Dressing up and having fun: A Pedalpalooza event in Portland. Photo / supplied
What does it take for a city with a car culture to get people cycling? Portland, Oregon, has some answers, even though it snows there in winter, the summers get well into the 30s and it rains a lot in between. And many of the suburbs are hilly.
Change cameslowly. In 1994, only 1 per cent of all travel was by bike. In 2012, it was still only 3 per cent. But then the numbers exploded. Two years later, that 3 per cent had climbed to over 7 per cent, giving Portland easily the most cyclists per capita of any large city in North America.
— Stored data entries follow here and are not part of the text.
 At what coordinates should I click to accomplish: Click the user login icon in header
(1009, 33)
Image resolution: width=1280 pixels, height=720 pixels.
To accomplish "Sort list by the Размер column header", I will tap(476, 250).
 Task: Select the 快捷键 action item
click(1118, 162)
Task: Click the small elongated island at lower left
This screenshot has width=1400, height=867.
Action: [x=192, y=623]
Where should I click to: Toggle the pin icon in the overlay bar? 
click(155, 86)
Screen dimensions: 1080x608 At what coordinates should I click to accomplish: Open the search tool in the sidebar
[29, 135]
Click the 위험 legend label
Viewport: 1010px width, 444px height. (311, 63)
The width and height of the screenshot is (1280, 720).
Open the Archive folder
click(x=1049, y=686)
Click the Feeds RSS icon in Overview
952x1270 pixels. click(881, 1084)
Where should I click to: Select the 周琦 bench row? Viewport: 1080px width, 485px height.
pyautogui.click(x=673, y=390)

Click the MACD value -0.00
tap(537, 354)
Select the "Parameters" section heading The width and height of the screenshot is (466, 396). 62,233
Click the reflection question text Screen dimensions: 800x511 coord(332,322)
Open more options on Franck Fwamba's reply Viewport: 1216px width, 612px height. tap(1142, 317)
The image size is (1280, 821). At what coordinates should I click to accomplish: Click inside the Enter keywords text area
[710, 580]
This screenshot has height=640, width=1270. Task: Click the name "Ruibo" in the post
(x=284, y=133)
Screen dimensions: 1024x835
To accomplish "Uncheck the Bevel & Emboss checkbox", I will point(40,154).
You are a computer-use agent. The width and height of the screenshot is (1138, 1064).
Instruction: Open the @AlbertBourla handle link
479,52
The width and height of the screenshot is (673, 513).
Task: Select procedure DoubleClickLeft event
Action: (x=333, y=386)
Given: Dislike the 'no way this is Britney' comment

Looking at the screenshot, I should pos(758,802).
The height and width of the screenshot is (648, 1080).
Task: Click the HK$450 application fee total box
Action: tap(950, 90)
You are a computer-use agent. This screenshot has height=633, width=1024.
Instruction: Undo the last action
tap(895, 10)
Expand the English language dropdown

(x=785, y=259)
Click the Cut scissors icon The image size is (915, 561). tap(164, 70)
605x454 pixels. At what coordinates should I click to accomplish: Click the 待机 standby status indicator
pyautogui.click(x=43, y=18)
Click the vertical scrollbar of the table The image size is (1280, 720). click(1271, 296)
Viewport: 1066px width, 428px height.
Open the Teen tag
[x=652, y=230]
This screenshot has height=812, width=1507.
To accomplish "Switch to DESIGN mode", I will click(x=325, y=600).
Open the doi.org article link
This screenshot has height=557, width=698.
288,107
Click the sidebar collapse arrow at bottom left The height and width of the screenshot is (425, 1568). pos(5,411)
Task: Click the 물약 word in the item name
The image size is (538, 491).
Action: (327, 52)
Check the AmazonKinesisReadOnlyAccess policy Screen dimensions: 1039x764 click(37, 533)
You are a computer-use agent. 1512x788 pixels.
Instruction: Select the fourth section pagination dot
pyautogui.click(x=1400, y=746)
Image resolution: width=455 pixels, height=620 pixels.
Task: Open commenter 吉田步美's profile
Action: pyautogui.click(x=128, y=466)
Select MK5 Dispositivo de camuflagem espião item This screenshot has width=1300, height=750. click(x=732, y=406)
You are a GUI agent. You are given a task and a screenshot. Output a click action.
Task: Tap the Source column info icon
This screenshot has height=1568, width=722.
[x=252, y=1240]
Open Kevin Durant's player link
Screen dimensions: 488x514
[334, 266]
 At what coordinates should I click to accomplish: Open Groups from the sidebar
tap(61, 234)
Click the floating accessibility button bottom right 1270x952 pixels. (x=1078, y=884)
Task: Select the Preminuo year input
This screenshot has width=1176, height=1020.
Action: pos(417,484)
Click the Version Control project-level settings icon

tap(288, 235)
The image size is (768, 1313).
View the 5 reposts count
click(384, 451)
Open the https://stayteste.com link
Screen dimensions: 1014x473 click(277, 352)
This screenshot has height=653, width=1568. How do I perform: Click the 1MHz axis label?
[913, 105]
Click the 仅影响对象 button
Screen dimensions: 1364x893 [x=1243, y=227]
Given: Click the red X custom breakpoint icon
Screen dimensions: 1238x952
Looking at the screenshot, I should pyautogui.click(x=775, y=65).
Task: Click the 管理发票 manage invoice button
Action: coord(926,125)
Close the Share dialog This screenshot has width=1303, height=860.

As it happens, 7 per cent is a magic number for Auckland. The council's climate plan, Te-Tāruke-ā-Tāwhiri, calls for a 64 per cent reduction in transport emissions by 2030. Cycling is supposed to help by accounting for 7 per cent of the total distances travelled.
Unfortunately, we're still in Portland 30 years ago: at about 1 per cent.
But that city shows it's doable. How did they make the change?
Portland has a Vision Zero road strategy, like Auckland. But it also has 800 km of cycleways; Auckland has only about 350km, and despite complaints about all the money being spent, we have been adding fewer than 10km a year.
The difference is stark on the map, which reveals how Portland redesigned itself for cycling. The area shown is roughly the same size as the entire Auckland isthmus, from the Waitematā to the Manukau. The blue lines are dedicated bike lanes, pink are shared paths and orange are funded but not yet built. The inset is the downtown area.
The green lines are slow-traffic streets in "neighbourhood greenways", formerly known as "bicycle boulevards". There, the speed limit is 25-30km/h and walking, cycling and "rolling" take priority. The greenways, very like the low-traffic neighbourhood that caused such a fuss in Onehunga, include a Safe Routes to School network of more than 100 schools.
Over summer, Portland goes big on cycling events. Pedalpalooza stages 200 community rides. There are Sunday Parkways, the World Naked Bike Ride and, because it's a river city, they have an annual Bridge Pedal, when cyclists ride all the bridges. Movements like Black Lives Matter stage protest rides.
And yet. After the 2012-2014 surge, growth slowed and from 2016 it even declined. Rising property values near the city centre pushed people who used to cycle further away. Working from home became popular, even prior to Covid: the rise of WFH correlates directly to the fall in cycling. New Portlanders are thought less likely to cycle than those who've been there longer. And with more cars on the roads, rat-running has made the greenways less safe.
It's not failure. Portland still has many times more cyclists per capita than Auckland or any other big city in North America. But if it wants the number to grow, it has to make driving and parking harder, especially for short trips. It's just the same as here.